October 31st, 2009 at 6:22 pm
Frank, Firstly it is not true that anything breaks down at x=0 or x=n. I do not think there is anything in my post that suggest this and it is not true. Clopper-Pearson intervals work fine for any x. In fact they have a strong optimality property.
I do not happen to agree with Alan Agresti about coverage functions only having to equal nominal on average. Would it be OK if an interval has 100% coverage for 95% of the parameter space and 0% for the rest? Obviously not for a frequentist. So we then have to start saying how close the coverage curve is to nominal. Perhaps one could look at MSE of the coverage curve with respect to some measure on the parameter. But then you are not a frequentist. Measures on parameters are not inferentially meaningful for frequentists. Having said that, in theoretical studies I have personally done this kind of think but only in addition to more traditional frequentist measures of validity.
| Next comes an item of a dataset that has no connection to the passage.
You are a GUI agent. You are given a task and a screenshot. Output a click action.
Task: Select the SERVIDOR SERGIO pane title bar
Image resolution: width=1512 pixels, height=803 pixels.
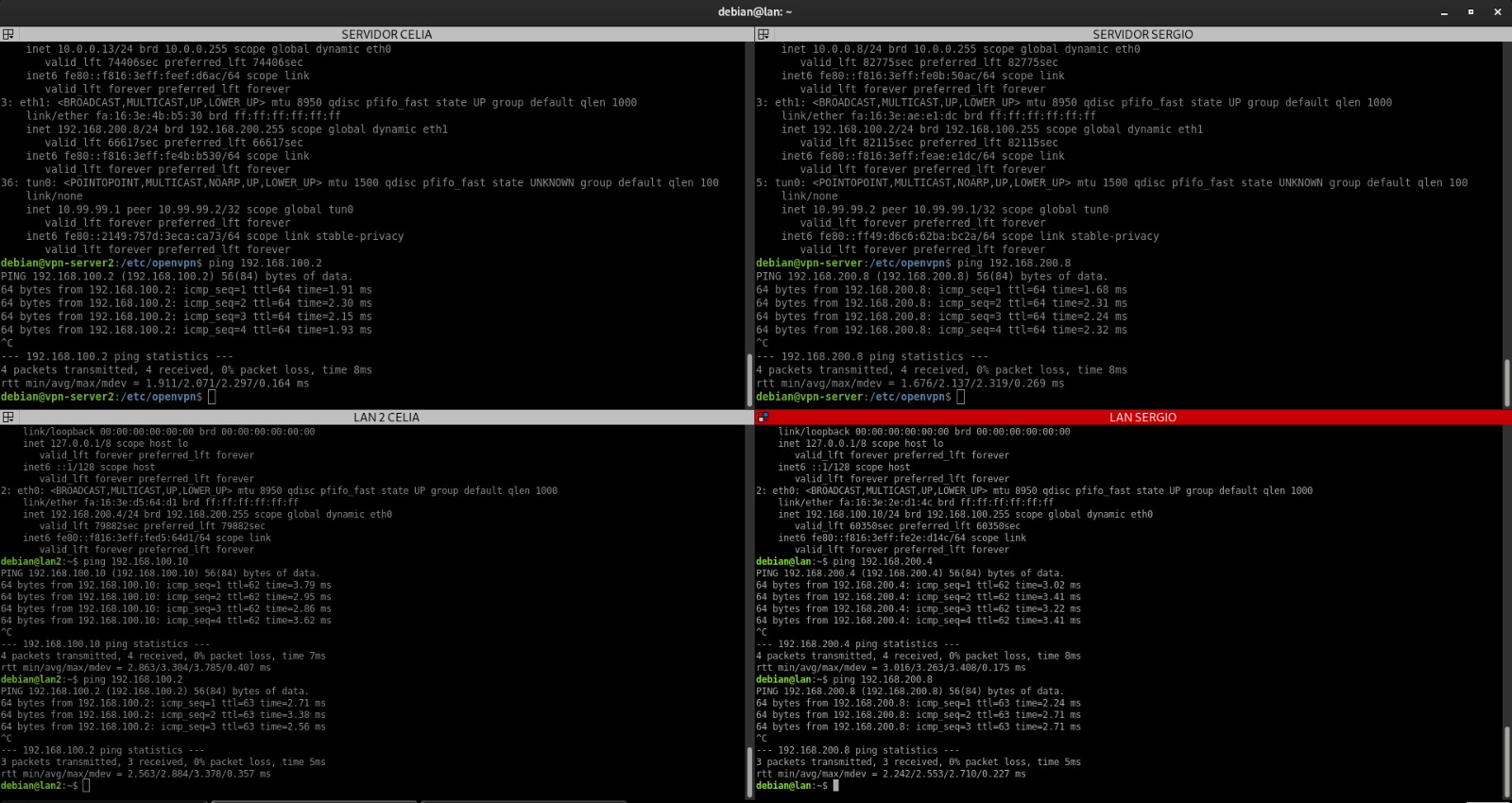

November 5th, 2009 at 1:30 pm
Chris, I just meant to say that the approximate Normal likelihood you referred to is unnecessary when we know the exact form: it’s called a beta:-) Of course the Wald interval does break down for x=0 and n, and in fact so does the Clopper-Pearson lower limit when x=0 and the upper limit when x=n; but those limits are just set to 0 and 1, respectively - understandable, but leading to further conservativeness, and the usual dilemma of whether to go for a one-sided interval after all.
BTW prominent Bayesians (Berger, Bernardo etc) do care about frequentist coverage, and I’m trying to convince them that for this reason, among others, they should adopt the uniform prior rather than the Jeffreys prior for the binomial and Poisson parameters: minimum coverage is 92.7% based on HPD and the uniform prior, and 84.0% based on the Jeffreys prior – still just beating the 83.8% of the Score interval.
As for Clopper & Pearson’s “exact” interval, I believe they contradicted themselves in their 1934 paper: after first stating “In our statistical experience it is likely that we shall meet many values of n and x”, they explained their method for fixed n. However, when evaluating frequentist coverage when allowing n to vary, minimum coverage goes well above nominal, which seems undesirable. Generally, Stevens (1950) expressed the issue very well: “It is the very basis of any theory of estimation, that the statistician shall be permitted to be wrong a certain proportion of times. Working within that permitted proportion, it is his job to find a pair of limits as narrow as he can possibly make them. If, however, when he presents us with his calculated limits, he says that his probability of being wrong is less than his permitted probability, we can only reply that his limits are unnecessarily wide and that he should narrow them until he is running the stipulated risk. Thus we reach the important, if at first sight paradoxical conclusion, that it is the statistician’s duty to be wrong the stated proportion of times, and failure to reach this proportion is equivalent to using an inefficient in place of an efficient method of estimation.”
Stevens (1950),”Fiducial limits of the parameter of a discontinuous distribution”, Biometrika 37(1-2), 117-129.